= CONSIGNE 1 =
Dans l'extrait sur la retraite dès le premier jour, de combien les effectifs de la Sécurité sociale en CDI ont-ils baissé entre 2012 et 2022 ?
= CONSIGNE 2 =
Recopiez sans rien changer le passage de l'extrait sur la retraite dès le premier jour qui commence aux mots « Avec plus de » et s'arrête après les mots « dématérialisation des procédures. ».

= EXTRAIT CHOISI =
========================================
Afin d’éviter les ruptures de droits, une proposition de loi souhaite ouvrir la possibilité de toucher sa retraite dès le premier jour

Le 16 janvier dernier, les députés socialistes et apparentés ont déposé une proposition de loi visant à toucher sa retraite dès le premier jour.
Alors que les retards de traitement des dossiers de demande de retraite s’accroissent ces dernières années, il s’agit de mettre en place un bouclier social visant à protéger les assurés impactés, en premier lieu les ménages modestes. Focus.
Des ruptures de ressources de plus en plus fréquentes lors du passage à la retraite
Selon les auteurs de la proposition de loi, on dénombrerait des dizaines de milliers de travailleurs se retrouvant sans aucun revenu au premier jour de leur retraite. En effet, selon l’enquête annuelle de 2019 auprès des caisses de retraite (EACR), 263 000 dossiers d’attribution de minimum contributif (dont les liquidations sont survenues entre 2012 et 2018) n’étaient ainsi pas encore traités en 2019 et n’ont pas fait l’objet d’un versement d’avance.
D’après eux, les réformes intervenues en 2023 en matière de condition d’ouverture et de mode de calcul du minimum contributif ne pourront qu’aggraver ces situations.
Ils ajoutent que si, en 2022, l’administration invoquait 20 000 à 25 000 dossiers traités en retard, induisant une rupture de ressources, les organisations syndicales contestaient ces chiffres et alertaient sur un accroissement de ces situations.
Pourquoi en arrive‑t‑on à de tels retards de traitement des dossiers retraite ? Selon les signataires du texte, ces 20 dernières années, notre régime de retraite a connu de nombreuses évolutions :
- Des rationalisations (fusion des régimes au sein du RSI par exemple) ;
- Certains progrès sociaux comme la prise en compte d’une partie des primes et des indemnités dans le calcul des retraites des fonctionnaires ou encore de la pénibilité ;
- Des réformes majeures étendant la durée de cotisation et l’âge légal de départ à la retraite.
Or, en parallèle, les effectifs de la Sécurité sociale connaissent, depuis 10 ans, une baisse continue, de 6 % entre 2012 et 2022 pour les agents en CDI, non compensée par une hausse marginale des effectifs en CDD.
On constate, par ailleurs, une évolution des profils des assurés vers des carrières de moins en moins linéaires, relevant d’un nombre croissant d’employeurs et de régimes, ainsi qu’une complexification des règles qui rendent plus difficile la reconstitution des carrières pour l’administration.
Avec plus de dossiers, plus complexes, des réformes incessantes et moins d’agents, les caisses de retraite peinent à suivre. Pourtant, en parallèle les démarches visant à préparer sa retraite sont facilitées à travers notamment la dématérialisation des procédures.
========================================
= EXTRAIT SOURCE =
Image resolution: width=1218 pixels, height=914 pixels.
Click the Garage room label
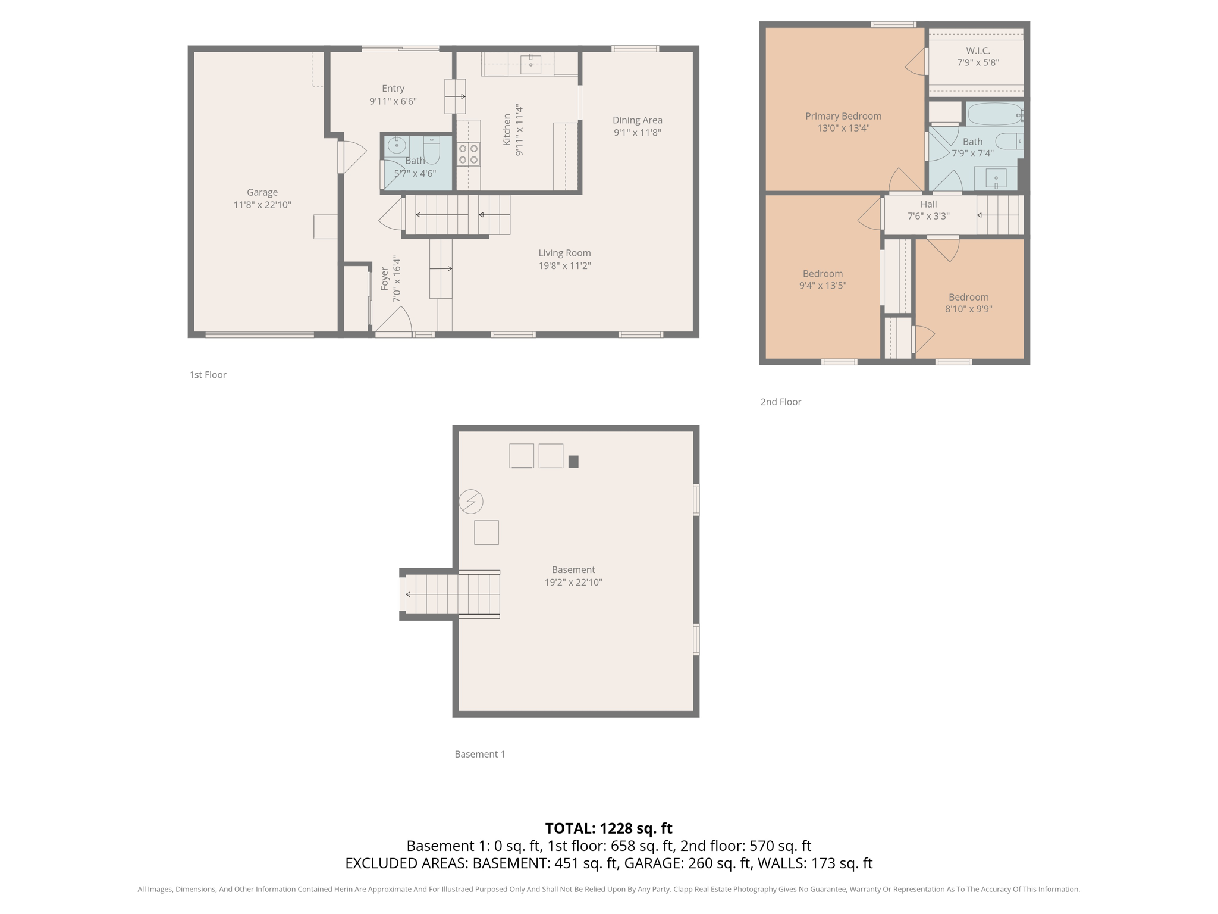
========================================
= RÉPONSE FINALE 1 =
De 6 %.

= RÉPONSE FINALE 2 =
Avec plus de dossiers, plus complexes, des réformes incessantes et moins d’agents, les caisses de retraite peinent à suivre. Pourtant, en parallèle les démarches visant à préparer sa retraite sont facilitées à travers notamment la dématérialisation des procédures.